* DESCRIPTION OF THE TASK
Lines holding the string "agent": copy each one from the listing below.

* DATASET EXCERPTS
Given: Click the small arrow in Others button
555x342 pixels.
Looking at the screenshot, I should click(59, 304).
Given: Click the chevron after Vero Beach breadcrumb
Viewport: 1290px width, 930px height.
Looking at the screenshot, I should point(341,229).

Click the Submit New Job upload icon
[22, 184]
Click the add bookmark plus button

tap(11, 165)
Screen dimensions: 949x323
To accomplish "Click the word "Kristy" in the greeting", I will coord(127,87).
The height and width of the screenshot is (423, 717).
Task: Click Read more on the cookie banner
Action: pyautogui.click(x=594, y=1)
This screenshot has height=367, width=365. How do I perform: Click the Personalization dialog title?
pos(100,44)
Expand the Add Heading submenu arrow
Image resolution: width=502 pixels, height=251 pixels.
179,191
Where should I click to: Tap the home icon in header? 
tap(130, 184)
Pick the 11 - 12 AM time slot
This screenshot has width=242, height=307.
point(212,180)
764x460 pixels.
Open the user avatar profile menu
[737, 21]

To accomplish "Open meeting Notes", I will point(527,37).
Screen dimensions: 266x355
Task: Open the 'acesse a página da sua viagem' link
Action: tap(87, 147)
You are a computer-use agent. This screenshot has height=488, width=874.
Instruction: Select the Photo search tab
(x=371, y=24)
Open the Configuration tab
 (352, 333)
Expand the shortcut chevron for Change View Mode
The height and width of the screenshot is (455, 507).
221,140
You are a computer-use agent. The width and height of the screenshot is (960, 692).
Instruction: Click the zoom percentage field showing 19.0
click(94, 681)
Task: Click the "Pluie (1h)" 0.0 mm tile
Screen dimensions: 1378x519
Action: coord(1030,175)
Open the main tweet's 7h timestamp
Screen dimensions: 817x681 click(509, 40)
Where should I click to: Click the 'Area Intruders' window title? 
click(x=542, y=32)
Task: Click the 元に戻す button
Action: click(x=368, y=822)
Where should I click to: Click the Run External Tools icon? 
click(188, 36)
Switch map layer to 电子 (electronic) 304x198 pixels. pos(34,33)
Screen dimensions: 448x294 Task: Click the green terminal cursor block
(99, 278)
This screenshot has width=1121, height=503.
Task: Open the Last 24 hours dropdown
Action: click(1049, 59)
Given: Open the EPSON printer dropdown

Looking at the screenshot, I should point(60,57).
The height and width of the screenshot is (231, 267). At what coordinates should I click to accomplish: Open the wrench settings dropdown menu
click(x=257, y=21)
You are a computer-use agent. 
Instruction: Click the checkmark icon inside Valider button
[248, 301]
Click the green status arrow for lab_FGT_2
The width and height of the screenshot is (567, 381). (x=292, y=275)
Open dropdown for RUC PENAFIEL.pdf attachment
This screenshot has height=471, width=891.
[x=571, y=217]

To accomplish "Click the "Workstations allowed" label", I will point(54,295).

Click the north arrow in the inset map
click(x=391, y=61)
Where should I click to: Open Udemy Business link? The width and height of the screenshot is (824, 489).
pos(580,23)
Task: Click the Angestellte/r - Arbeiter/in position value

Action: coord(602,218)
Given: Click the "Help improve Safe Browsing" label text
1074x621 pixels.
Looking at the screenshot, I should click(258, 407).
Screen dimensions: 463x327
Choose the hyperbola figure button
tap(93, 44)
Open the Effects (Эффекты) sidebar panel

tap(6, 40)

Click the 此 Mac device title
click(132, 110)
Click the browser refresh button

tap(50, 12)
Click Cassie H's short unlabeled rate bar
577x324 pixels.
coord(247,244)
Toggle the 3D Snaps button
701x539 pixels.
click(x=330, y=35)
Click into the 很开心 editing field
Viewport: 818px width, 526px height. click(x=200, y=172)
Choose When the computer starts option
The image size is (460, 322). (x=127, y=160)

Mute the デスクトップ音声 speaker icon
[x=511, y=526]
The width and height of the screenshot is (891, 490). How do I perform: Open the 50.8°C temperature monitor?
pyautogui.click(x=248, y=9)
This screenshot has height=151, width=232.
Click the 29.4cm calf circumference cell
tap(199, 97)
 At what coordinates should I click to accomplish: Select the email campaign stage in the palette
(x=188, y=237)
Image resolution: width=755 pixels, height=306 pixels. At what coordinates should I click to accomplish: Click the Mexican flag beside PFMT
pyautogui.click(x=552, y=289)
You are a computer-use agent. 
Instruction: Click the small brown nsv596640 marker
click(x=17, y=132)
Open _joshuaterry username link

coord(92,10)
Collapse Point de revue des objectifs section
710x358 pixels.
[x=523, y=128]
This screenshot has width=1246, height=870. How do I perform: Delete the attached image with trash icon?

* EXERCISE SOLUTION
You are a computer-use agent. This screenshot has height=488, width=874.
You are a computer-use agent. The width and height of the screenshot is (960, 692).
You are a computer-use agent. 
You are a computer-use agent. 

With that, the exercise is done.